[Items from a dataset]
════
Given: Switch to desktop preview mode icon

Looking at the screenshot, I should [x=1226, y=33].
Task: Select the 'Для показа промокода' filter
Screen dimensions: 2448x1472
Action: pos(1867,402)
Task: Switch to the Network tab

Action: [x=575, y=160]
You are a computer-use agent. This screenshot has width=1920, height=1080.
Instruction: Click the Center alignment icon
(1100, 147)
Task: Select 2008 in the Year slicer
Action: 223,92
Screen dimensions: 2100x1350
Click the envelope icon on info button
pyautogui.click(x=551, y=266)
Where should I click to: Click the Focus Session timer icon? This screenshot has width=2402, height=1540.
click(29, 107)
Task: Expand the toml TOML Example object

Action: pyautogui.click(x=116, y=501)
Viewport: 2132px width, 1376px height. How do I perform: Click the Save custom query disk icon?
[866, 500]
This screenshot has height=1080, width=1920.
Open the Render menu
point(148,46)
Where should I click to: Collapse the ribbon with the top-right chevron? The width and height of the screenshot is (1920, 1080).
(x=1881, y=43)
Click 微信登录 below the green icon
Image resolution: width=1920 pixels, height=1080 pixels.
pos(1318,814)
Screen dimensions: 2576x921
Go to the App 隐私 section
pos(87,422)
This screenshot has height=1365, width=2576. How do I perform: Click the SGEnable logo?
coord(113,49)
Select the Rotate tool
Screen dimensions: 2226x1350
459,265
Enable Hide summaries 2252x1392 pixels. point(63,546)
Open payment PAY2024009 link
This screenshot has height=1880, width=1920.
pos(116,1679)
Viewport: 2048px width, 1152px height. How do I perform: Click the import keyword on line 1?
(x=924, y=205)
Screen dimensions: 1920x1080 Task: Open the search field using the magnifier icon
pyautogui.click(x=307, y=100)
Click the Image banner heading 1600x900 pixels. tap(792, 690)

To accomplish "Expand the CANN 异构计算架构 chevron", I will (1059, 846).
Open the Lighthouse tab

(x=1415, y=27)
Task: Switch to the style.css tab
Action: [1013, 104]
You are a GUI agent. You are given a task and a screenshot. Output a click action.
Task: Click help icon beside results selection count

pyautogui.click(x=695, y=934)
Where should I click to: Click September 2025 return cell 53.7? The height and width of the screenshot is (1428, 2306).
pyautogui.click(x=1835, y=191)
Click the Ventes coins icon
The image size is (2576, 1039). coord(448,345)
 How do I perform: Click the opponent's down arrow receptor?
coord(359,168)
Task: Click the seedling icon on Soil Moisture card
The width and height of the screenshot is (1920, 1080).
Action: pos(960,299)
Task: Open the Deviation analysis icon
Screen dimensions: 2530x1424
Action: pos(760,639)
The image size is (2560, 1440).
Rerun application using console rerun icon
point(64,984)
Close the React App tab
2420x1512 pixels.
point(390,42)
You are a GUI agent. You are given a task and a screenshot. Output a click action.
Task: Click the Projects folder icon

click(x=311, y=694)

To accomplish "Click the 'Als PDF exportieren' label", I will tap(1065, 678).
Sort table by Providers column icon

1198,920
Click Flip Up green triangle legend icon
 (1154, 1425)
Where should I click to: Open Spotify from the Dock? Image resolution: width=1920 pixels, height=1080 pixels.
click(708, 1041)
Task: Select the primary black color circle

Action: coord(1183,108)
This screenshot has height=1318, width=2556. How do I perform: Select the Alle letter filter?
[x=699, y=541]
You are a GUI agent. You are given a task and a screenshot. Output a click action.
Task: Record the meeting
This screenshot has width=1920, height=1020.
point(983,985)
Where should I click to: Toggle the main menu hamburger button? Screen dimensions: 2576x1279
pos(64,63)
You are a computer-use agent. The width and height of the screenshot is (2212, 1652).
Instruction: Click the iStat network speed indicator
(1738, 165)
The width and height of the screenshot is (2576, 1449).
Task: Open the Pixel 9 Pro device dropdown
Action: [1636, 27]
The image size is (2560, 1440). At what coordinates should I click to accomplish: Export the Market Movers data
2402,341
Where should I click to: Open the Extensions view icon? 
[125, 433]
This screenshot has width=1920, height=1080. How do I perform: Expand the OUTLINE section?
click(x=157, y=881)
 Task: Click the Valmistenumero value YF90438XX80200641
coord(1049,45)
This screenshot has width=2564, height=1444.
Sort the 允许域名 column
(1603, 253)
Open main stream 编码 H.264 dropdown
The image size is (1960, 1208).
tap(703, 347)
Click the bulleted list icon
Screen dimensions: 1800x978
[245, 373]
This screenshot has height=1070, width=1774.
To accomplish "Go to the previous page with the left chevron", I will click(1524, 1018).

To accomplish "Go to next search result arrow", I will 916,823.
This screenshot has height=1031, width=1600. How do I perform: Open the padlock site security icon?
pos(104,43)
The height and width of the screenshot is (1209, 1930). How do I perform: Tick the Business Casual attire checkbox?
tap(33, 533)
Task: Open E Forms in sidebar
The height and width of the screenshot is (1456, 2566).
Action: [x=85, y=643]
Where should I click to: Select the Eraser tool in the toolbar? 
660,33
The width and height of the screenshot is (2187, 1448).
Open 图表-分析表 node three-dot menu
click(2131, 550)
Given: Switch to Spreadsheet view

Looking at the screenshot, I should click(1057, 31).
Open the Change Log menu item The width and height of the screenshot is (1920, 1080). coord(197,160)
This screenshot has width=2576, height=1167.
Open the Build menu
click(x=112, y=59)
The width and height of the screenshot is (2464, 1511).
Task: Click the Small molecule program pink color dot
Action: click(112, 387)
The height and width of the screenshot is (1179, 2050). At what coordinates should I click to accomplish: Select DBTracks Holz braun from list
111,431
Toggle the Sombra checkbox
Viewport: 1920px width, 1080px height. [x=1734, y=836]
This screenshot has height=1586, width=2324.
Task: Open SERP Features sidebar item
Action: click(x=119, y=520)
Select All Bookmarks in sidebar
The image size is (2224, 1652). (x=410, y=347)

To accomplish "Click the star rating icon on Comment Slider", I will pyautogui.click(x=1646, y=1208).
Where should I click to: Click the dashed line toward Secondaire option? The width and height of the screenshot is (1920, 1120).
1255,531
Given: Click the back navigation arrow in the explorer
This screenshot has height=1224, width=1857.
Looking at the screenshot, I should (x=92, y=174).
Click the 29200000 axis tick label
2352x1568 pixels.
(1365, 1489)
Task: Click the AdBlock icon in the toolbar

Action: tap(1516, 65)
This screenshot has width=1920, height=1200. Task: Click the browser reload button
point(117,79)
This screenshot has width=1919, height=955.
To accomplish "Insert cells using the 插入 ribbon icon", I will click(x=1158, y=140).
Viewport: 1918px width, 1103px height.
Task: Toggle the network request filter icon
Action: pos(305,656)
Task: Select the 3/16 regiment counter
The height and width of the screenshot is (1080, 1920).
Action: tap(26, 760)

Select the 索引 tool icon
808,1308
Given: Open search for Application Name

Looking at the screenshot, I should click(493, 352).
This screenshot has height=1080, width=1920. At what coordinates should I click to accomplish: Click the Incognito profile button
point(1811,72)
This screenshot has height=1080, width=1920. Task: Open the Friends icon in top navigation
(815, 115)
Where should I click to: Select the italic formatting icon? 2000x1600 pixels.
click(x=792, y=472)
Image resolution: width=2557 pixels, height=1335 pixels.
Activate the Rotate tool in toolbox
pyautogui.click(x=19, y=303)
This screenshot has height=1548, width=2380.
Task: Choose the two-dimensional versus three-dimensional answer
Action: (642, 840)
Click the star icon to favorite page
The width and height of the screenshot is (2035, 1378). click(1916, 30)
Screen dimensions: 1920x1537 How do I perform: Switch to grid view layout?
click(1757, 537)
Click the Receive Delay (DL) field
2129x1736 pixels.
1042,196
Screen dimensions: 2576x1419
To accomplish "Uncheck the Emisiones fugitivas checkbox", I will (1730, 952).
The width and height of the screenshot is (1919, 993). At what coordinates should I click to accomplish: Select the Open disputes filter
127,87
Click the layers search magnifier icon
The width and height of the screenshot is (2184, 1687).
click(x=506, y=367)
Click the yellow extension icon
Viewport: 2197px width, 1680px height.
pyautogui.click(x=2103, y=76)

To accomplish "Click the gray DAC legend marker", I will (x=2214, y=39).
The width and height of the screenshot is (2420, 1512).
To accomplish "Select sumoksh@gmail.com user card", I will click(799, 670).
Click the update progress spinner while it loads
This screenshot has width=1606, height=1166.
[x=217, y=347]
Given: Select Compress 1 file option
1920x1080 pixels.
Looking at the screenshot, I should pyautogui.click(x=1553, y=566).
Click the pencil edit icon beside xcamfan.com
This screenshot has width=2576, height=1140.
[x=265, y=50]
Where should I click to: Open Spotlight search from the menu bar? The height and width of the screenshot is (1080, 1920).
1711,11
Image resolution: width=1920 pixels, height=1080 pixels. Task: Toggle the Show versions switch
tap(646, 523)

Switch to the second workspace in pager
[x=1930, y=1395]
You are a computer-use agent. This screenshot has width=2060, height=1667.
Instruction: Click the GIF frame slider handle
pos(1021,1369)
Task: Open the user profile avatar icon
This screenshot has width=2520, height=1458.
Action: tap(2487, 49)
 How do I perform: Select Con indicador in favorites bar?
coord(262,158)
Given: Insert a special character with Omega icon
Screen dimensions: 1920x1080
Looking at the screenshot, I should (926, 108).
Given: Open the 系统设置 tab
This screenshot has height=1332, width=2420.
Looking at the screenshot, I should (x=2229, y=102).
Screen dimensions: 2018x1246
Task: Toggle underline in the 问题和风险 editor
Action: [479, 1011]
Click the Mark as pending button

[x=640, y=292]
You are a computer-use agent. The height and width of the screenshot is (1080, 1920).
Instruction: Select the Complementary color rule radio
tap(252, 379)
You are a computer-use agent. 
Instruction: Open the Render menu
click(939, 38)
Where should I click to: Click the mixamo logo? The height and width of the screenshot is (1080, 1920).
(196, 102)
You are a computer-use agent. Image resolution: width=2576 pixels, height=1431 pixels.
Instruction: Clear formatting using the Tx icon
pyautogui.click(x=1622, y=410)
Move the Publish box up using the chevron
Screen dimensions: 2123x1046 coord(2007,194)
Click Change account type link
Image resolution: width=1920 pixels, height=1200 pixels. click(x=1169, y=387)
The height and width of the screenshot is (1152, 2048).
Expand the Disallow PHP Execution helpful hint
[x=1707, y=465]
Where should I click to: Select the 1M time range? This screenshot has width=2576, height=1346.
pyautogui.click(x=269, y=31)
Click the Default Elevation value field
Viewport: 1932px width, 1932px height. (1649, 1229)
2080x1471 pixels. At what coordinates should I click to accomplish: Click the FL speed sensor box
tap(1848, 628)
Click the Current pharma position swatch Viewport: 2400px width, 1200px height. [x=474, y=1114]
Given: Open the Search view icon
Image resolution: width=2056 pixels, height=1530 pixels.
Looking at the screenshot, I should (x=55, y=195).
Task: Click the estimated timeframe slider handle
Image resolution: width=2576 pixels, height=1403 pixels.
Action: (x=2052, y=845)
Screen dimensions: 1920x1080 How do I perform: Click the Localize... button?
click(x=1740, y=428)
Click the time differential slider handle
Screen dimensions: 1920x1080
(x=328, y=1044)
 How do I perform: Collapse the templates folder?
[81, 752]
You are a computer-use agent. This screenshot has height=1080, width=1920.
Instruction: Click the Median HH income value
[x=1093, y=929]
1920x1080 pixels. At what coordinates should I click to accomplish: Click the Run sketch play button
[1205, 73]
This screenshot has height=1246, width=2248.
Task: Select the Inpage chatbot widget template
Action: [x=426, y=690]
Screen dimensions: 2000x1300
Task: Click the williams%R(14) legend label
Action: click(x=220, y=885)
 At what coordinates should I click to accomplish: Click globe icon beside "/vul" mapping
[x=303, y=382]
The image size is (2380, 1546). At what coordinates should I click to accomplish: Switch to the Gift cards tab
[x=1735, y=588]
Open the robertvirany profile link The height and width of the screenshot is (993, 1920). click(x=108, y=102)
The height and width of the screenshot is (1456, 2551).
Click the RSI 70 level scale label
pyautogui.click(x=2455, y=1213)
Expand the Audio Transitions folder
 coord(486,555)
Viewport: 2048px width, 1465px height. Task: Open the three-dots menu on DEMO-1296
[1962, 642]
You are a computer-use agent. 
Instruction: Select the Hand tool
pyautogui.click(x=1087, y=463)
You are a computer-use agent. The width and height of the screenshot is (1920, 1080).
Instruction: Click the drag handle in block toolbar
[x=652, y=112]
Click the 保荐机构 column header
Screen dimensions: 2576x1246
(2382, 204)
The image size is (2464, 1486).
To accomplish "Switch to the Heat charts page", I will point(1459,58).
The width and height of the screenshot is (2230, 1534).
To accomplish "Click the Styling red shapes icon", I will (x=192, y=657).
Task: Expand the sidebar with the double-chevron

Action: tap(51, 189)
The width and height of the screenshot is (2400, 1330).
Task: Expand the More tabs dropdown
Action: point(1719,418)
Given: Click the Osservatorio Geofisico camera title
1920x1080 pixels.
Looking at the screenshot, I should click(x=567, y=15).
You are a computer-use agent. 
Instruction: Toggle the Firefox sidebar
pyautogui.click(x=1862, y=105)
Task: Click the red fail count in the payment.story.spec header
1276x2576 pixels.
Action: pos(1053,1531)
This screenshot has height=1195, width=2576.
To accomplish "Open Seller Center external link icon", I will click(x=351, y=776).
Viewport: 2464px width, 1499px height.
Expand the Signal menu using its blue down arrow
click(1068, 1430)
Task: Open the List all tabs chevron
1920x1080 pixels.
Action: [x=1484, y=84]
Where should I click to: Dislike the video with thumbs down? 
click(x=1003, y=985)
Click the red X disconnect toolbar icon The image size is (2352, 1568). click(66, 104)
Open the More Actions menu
════
What is expected:
If a line of the data contains the word "computer", count it; say how many such lines there are and nothing else.

Response area:
10